Ce camp informel d’environ 0,5 kilomètre carré, proche de la rocade portuaire, formé début 2015 suite à la volonté de la mairie de déplacer les migrants du centre-ville au centre d’accueil de jour Jules Ferry, et toléré par les pouvoirs publics, se trouve également sur un site particulièrement sensible en terme de biodiversité (ZNIEFF), un classement interdisant notamment toute construction.

Le gouvernement a prévu la création d’un camp d’habitations en containers sur une partie de cette zone protégée.

« Nous respecterons toutes les contraintes environnementales », a assuré la préfecture du Pas-de-Calais.

Ces deux usines, exploitées par Synthexim et Interor, à quelque 300 mètres de l’entrée du camp, sont classées « Seveso AS – seuil haut » depuis respectivement 1999 et 2005.

La Dreal avait expliqué dans son rapport que « le principal risque lié aux établissements Interor et Synthexim est le risque toxique lié aux stockages et la mise en œuvre de produits toxiques dans les établissements », ajoutant que « les phénomènes dangereux pouvant se produire sont l’incendie, l’explosion, la perte de confinement à l’origine d’effets thermiques, de surpression et toxiques ».

La directive Seveso, adoptée en 1982, impose aux États de l’Union européenne « la maîtrise de l’urbanisation au voisinage des sites industriels à risque ».

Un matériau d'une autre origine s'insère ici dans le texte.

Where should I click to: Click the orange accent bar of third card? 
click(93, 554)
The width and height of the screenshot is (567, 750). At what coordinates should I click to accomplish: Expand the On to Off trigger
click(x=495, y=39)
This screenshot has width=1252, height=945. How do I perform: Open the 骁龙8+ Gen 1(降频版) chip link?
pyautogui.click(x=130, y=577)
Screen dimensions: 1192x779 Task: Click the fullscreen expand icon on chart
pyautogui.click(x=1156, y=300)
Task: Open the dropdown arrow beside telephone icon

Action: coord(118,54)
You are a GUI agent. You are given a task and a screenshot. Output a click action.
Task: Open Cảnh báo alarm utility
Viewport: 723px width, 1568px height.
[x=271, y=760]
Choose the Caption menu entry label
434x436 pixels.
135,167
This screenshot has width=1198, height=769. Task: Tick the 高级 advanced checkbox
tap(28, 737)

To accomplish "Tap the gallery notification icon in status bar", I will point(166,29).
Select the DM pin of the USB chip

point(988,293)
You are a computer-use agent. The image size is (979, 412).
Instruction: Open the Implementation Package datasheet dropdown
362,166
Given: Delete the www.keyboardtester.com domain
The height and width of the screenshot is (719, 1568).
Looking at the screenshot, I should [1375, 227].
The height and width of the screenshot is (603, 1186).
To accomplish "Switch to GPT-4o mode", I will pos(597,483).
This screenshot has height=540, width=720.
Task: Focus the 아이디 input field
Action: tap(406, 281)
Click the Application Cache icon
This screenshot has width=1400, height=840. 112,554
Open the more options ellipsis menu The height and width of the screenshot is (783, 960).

Le classement en « Zone d’intérêt écologique, faunistique et floristique (ZNIEFF) de type 1 », inscrit au Plan local d’urbanisme (PLU) de décembre 2014 et à la Dreal, est lié  à la présence d’espèces protégées ou d’habitats susceptibles d’abriter des espèces protégées au titre du code de l’environnement. Celui-ci interdit sur une telle zone « la destruction, l’altération ou la dégradation du milieu particulier à ces espèces animales ou végétales ».

« Toutes les constructions et tous travaux de drainage, remblaiement, comblement ou susceptibles d’entrainer la dégradation des fonctions hydrologiques et écologiques de la zone humide protégée » sont interdites, ajoute le PLU.

Or, le projet du gouvernement annoncé fin août, et dont les travaux doivent commencer fin octobre, consiste à offrir à 1.500 personnes un logement dans des containers au sein d’un nouveau camp jouxtant le centre d’accueil de jour actuel Jules Ferry (qui prodigue repas et offre 100 couchages pour enfants et femmes).

Sa mise en place nécessitera au préalable d’importants travaux pour aplanir un terrain formé de dunes.